Les célébrations du cinquantenaire des indépendances des pays africains se suivent et se ressemblent. C’est la course à l’invitation du plus grand nombre de chefs d’Etats voisins ou/et lointains pour, dit-on, rehausser l’éclat des festivités. Mais, en réalité, ce sont les mêmes qui invitent et se font inviter à leur tour.
Le président ivoirien, Laurent Koudou Gbagbo, n’ayant pas répondu à l’invitation des ses pairs –et surtout pas à celle du français Sarkozy- c’est pratiquement dans l’intimité de la Côte d’Ivoire qu’il a célébré «son» cinquantenaire.

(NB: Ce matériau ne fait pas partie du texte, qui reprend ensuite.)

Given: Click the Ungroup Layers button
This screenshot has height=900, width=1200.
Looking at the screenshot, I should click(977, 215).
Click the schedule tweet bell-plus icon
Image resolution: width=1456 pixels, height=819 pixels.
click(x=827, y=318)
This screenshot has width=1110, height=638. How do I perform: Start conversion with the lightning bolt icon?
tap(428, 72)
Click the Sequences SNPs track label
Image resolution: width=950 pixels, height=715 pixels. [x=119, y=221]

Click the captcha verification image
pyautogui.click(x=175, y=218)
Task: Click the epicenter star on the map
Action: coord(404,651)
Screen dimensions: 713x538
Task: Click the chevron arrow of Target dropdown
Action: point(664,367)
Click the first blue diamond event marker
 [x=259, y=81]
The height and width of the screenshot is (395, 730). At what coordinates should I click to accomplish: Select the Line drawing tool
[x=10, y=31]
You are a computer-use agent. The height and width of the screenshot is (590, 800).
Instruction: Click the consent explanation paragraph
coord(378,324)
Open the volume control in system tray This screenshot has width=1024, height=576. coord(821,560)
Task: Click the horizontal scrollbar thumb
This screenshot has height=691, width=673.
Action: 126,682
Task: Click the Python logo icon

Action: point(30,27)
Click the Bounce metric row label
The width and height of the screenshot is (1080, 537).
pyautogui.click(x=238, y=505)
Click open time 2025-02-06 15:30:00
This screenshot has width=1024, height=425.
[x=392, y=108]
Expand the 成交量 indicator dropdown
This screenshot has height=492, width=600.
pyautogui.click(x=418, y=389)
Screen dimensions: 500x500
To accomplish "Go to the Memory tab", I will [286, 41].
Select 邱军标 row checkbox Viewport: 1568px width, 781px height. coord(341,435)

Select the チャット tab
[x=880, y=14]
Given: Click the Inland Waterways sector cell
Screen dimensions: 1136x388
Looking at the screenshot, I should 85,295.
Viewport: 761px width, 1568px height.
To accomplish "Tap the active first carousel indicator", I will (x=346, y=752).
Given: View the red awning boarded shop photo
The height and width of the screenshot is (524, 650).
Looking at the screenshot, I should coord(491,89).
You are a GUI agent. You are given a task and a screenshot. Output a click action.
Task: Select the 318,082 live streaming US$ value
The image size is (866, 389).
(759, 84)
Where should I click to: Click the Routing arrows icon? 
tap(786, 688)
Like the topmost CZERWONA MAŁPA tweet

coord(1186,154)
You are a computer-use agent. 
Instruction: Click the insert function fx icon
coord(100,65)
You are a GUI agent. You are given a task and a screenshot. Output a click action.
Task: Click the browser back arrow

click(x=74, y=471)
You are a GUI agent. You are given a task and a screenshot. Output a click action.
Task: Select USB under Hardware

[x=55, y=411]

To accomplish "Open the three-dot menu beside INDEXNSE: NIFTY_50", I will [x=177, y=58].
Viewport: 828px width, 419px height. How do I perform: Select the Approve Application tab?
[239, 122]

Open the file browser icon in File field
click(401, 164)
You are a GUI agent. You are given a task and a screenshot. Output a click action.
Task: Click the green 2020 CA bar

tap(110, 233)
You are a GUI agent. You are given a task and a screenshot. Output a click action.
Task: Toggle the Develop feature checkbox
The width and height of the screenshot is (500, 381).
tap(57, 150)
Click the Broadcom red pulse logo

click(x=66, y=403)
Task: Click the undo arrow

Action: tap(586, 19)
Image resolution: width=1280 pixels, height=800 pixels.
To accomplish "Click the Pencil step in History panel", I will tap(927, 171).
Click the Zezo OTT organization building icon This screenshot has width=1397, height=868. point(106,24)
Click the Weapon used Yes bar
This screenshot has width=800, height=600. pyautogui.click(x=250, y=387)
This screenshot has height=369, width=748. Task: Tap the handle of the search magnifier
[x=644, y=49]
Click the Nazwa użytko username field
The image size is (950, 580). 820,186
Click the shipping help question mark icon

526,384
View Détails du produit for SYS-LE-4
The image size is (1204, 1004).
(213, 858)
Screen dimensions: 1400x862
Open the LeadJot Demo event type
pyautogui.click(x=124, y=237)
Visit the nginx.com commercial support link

Dans la plupart des pays, la parade militaire occupe une place importante dans le protocole. Par mimétisme et à l’instar du général de Gaulle sur Les Champs-Elysées, les chefs d’Etats africains aussi se délectent du défilé de leurs forces de défense et de sécurité. Et pourtant! Si les Français peuvent encore être invités à admirer les parades militaires parce que l’Armée avait jadis contribué à la libération de leur pays, on a par contre du mal à comprendre pourquoi les présidents africains sont aussi accrochés au défilé militaire. Car, si l’on convient que les indépendances africaines, surtout francophones, ont été octroyées plutôt qu’arrachées, il faudrait peut-être revoir la place trop prépondérante que l’on donne au défilé dans ces festivités.